One-Year Test-Retest Reliability of the Online Version of ImPACT in High School Athletes
Computer neurocognitive assessment tools are being utilized more and more in athletic training rooms and physician offices. ImPACT (Immediate Post-Concussion Assessment and Cognitive Testing) is one of those computer programs, which has been evaluated and supported by many medical personnel. An online version has just been released and though it is similar to the older desktop version they are not identical. The purpose of this study was to determine a 1-year test-retest reliability of the ImPACT online version in a sample of 369 varsity high school athletes. This was a within-subject design, where participants completed 2 mandatory preseason baseline cognitive assessments ~1.2 years apart. There were no diagnosed concussions between assessments within this population. Intraclass correlation coefficients (ICCs), a means of evaluating consistency between repeated tests, indicated that motor processing speed had the most stable score (.85), then reaction time (.76), visual memory (.70), and lastly verbal memory (.62). Additional analyses explored the stability of online ImPACT testing over time and found that there was little variation between baseline and follow up. There was some evidence that visual memory, reaction time, and symptom scores had some participants that changed over time.

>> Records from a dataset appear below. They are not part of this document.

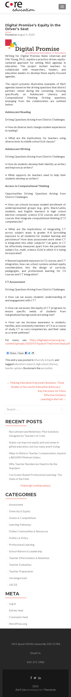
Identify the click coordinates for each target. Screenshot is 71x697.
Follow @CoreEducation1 (36, 485)
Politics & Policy (18, 537)
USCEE (13, 584)
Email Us (35, 653)
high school (42, 364)
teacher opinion (13, 368)
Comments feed (18, 617)
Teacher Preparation (21, 571)
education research (24, 364)
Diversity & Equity (44, 359)
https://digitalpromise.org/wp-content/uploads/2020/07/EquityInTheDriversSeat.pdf (37, 341)
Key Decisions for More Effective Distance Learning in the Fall (52, 395)
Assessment (16, 504)
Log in (12, 603)
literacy (53, 364)
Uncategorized (18, 578)
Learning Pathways (20, 524)
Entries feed (16, 610)
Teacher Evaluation (20, 564)
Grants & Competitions (22, 517)
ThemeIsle (49, 689)
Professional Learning (21, 544)
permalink (46, 368)
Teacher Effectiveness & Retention (29, 558)
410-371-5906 (35, 662)
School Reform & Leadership (25, 551)
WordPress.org (18, 623)
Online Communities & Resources (28, 531)
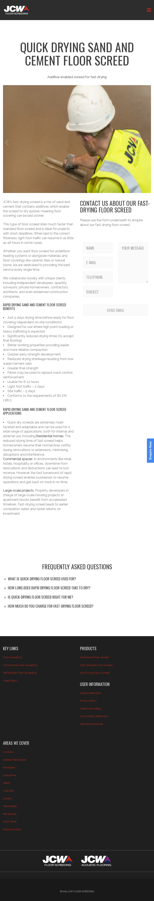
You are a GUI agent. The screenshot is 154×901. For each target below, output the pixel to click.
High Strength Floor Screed (96, 665)
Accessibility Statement (94, 716)
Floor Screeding (12, 657)
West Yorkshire (12, 829)
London (7, 798)
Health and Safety (90, 708)
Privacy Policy (88, 700)
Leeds (6, 782)
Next (147, 142)
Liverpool (8, 790)
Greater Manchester (14, 759)
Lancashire (9, 775)
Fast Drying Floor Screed (94, 672)
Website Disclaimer (91, 723)
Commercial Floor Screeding (20, 665)
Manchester (10, 806)
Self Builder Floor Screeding (20, 672)
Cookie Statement (90, 693)
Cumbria (8, 751)
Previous (7, 142)
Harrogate (9, 767)
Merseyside (9, 813)
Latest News (10, 680)
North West (9, 821)
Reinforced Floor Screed (94, 657)
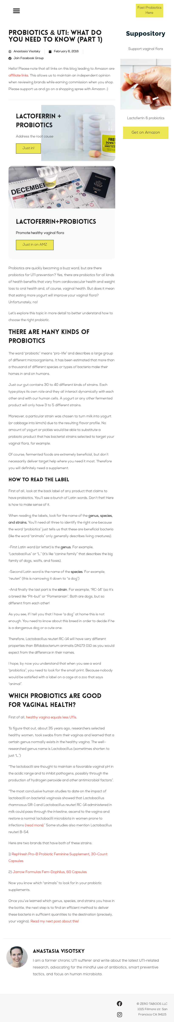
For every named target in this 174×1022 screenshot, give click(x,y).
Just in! (28, 148)
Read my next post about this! (55, 921)
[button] (16, 10)
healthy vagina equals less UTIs (51, 717)
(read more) (34, 825)
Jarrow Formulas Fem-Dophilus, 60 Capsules (50, 872)
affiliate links (18, 76)
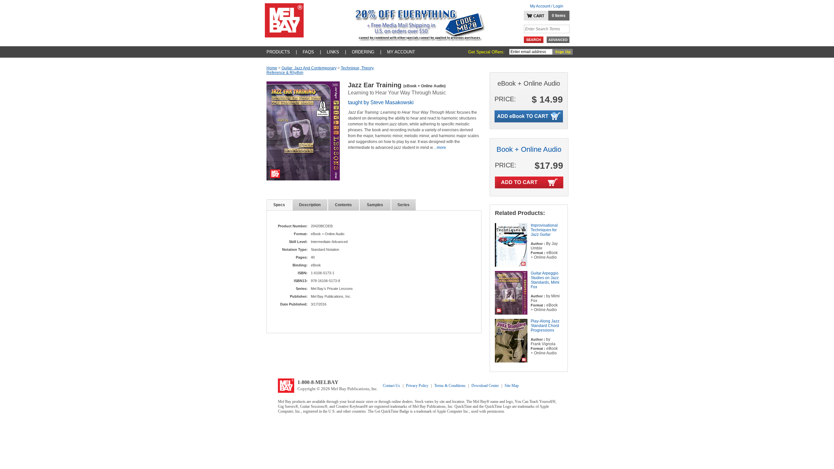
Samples (375, 205)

The online version of ImPACT was produced to update the older desktop versions limitations (e.g., decrease number of invalid baseline scores). This study suggests that baseline scores from the online version were stable up to one year. When compared to previous desktop ImPACT data collected over 2 years (Schatz, 2010) the online version performed better. This study also compared favorably to reliability data that was collected after just 7 days (Iverson et al., 2003). While there were changes with the online version some scores improved and some scores decline. With this in mind, most athletic departments/teams perform a baseline test every 2 years. It would be beneficial to know if the online version ImPACT baseline would be stable over a 2-year period, not only in the high school population but in a collegiate population as well. Also, this study was done using high school athletes that did not sustain a concussion. Though, this study supports implementing the online version it will be helpful to see more data about how it performs over a longer follow-up time or after a concussion before adopting it in the clinics. It would also be beneficial to observe if an athlete’s baseline changes after sustaining a concussion. If you utilize ImPACT how often do you measure an athlete’s baseline? Did any of your athlete’s baseline change after sustaining a concussion?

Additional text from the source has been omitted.